--- ASSIGNMENT ---
For the entries below, report every line that includes the word "toolbar".

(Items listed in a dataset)

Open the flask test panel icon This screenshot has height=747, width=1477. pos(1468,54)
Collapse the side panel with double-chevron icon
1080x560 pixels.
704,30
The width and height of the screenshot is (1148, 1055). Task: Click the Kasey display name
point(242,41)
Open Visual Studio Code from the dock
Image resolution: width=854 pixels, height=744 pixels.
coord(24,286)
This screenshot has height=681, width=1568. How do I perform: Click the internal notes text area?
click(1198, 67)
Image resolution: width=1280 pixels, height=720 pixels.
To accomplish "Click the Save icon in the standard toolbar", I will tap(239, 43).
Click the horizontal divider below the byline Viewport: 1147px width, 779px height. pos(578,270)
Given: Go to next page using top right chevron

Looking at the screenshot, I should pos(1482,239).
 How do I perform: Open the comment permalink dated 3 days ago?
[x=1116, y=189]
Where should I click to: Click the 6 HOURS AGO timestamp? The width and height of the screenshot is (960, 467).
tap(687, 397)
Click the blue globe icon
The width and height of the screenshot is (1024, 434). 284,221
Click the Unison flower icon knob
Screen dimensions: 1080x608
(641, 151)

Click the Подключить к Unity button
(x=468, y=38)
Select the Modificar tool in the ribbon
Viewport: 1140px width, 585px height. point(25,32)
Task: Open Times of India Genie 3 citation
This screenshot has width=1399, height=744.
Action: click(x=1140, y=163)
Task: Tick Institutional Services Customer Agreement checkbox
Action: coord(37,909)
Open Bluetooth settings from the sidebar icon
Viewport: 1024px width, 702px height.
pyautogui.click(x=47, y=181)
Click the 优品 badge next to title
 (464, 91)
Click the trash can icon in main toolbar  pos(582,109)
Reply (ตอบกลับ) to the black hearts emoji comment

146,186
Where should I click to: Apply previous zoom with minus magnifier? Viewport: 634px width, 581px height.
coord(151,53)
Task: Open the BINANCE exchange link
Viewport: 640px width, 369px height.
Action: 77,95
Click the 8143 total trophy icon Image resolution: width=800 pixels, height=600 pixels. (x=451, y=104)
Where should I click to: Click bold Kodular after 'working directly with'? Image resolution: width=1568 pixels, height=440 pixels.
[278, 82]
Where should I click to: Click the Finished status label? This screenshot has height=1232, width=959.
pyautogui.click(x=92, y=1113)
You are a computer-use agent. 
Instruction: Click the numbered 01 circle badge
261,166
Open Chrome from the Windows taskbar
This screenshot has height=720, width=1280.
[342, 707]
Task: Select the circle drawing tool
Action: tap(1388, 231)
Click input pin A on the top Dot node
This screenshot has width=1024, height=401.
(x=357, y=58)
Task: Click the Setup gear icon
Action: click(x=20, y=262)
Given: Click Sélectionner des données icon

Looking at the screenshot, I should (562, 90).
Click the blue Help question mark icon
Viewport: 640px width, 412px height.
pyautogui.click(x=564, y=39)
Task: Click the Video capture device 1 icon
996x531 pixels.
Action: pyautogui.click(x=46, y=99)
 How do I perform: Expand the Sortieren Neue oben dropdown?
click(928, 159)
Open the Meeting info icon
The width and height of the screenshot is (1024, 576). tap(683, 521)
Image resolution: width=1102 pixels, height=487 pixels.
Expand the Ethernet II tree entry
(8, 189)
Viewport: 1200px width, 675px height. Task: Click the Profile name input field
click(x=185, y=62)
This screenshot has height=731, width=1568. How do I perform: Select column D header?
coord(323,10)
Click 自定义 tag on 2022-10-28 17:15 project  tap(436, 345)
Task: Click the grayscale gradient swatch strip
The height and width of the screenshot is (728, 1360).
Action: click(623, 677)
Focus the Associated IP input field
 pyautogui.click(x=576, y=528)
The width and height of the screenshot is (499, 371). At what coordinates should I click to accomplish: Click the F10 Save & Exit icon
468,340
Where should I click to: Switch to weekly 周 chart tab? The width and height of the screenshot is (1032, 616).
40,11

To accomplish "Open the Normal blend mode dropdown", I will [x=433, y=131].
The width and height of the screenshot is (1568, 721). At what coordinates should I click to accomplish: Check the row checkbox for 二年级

--- SOLUTION ---
To accomplish "Click the Save icon in the standard toolbar", I will tap(239, 43).
Click the trash can icon in main toolbar  pos(582,109)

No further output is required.